Play is important to the child’s social, emotional, cognitive and physical development. Through play, children explore their world, develop new competencies, use creativity and imagination. Furthermore, play has the potential to facilitate social skills development, increase self-esteem, as well as enhance a sense of connectedness and resiliency. Often it is difficult for children, particularly the younger ones, to express themselves verbally; play offers a medium through which they can express their internal world.

Although children need time to play alone and with other children, playtime with parents is very important. Through play, a parent can better understand their child (including their perspectives, wishes and fears) and learn to communicate more effectively with their child, which are the building blocks for a stronger relationship. Play also has the potential to allow the child to feel understood by the parent, which might reduce misbehaviors stemming from attention-seeking or frustration at feeling misunderstood.

Here are some suggestions of how to facilitate effective playtime with your child:

Regularly schedule playtime with your child. During this period, turn off television, try not to get distracted with telephone, household chores, conversations with other family members, etc., and instead, allocate your undivided attention to your child.

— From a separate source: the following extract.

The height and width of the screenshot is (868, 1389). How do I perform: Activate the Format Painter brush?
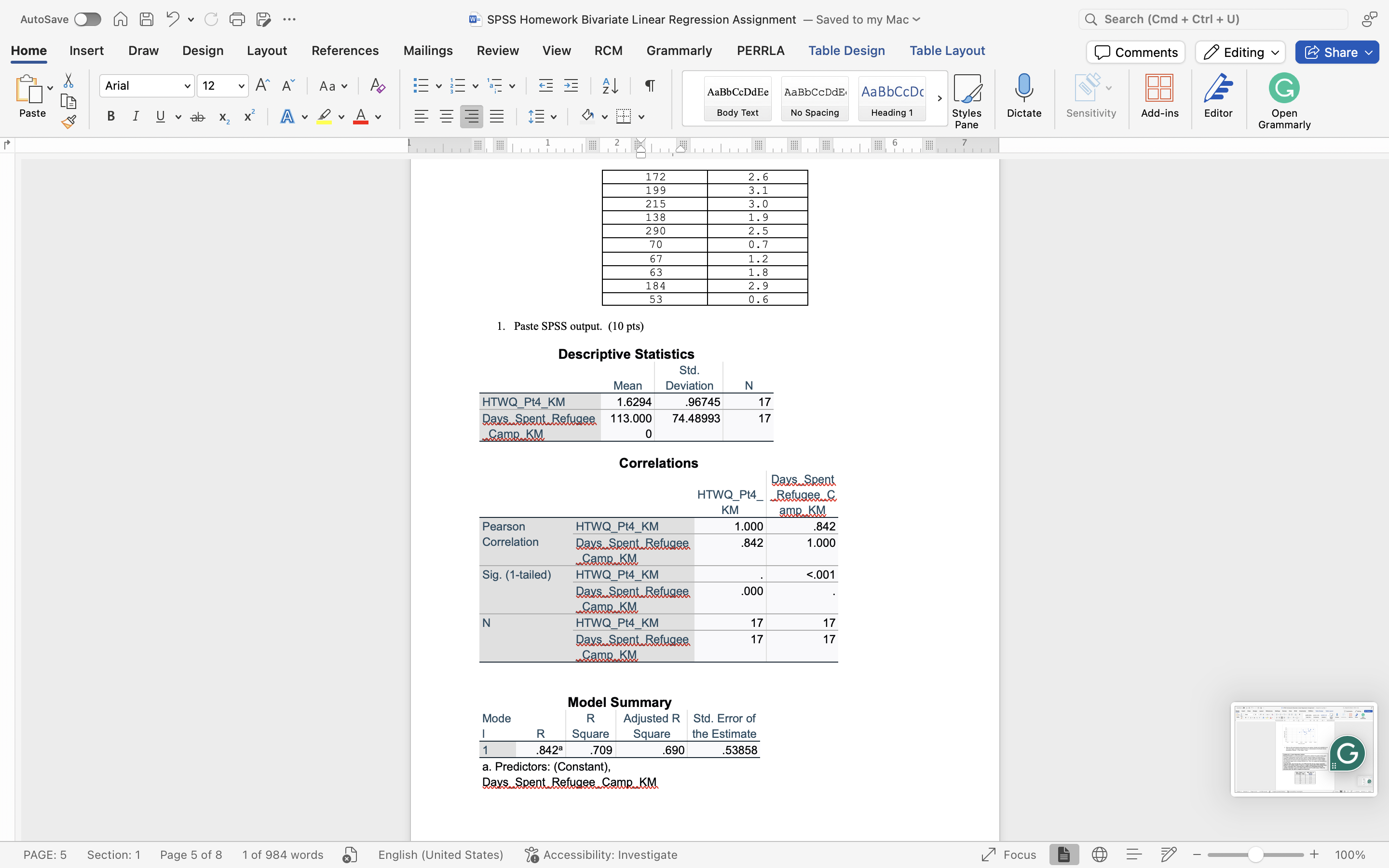pos(68,121)
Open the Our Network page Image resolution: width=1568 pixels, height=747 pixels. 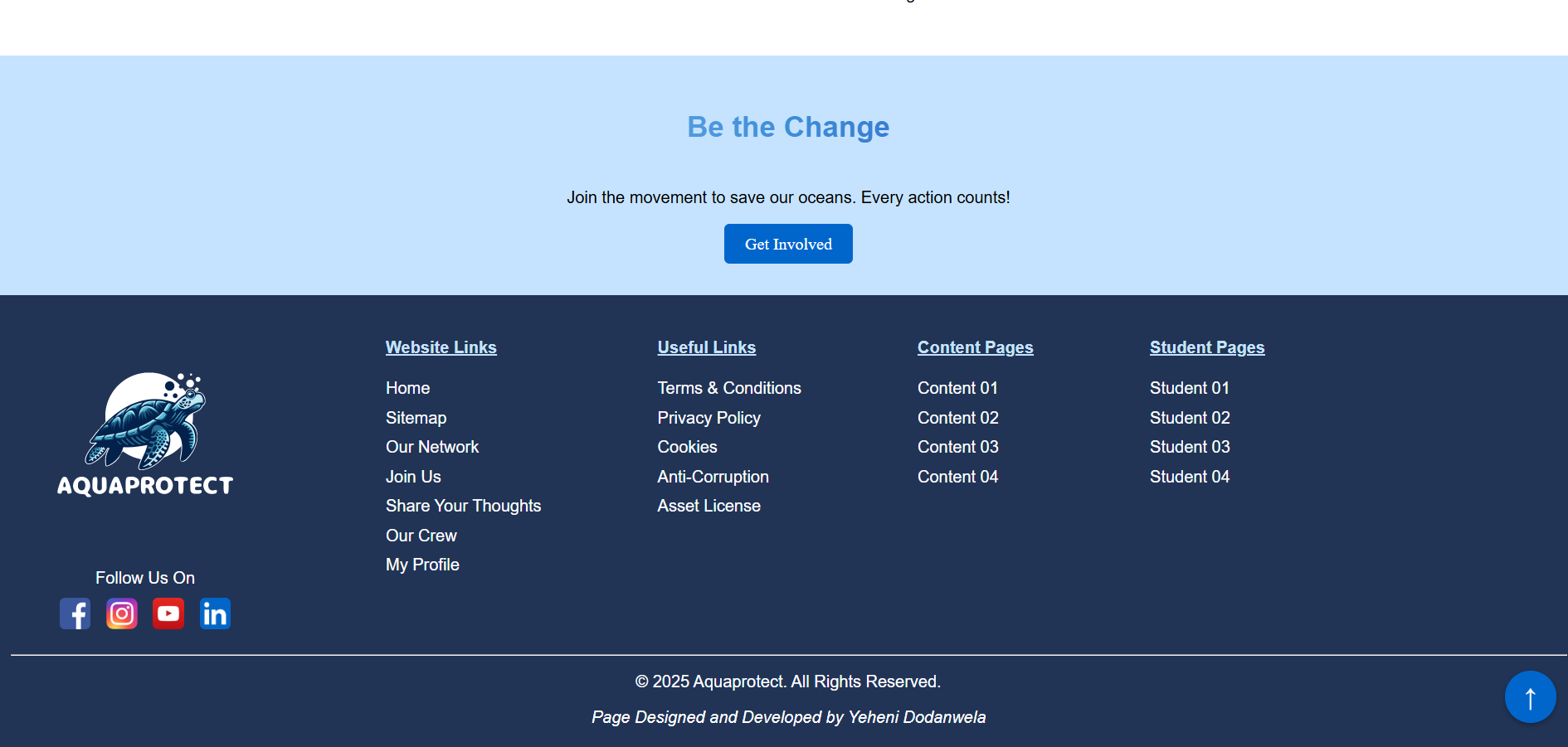[x=432, y=447]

Sit on the floor. Placing yourself at your child’s eye level allows the two of you to interact more effectively.

Provide your child with toys that encourage the use of imagination. In other words, choose toys that can be used in many different ways, such as puppets, animal figures, building blocks, etc. If your child does not want to play, that is okay – you can just spend the time being together.

Allow your child to lead the play; follow your child’s lead in choosing the theme of the game, making up rules, assigning roles, etc. Through child-led play, children develop creativity and leadership; they are also freer to express themselves. During this time, try not to lecture or teach your child; instead, play along and respond to your child in a way that follows from his/her initiative. Allow yourself and your child to pretend, get into their world and have fun.

At the end of the play time, tell your child when the next play time is likely to be.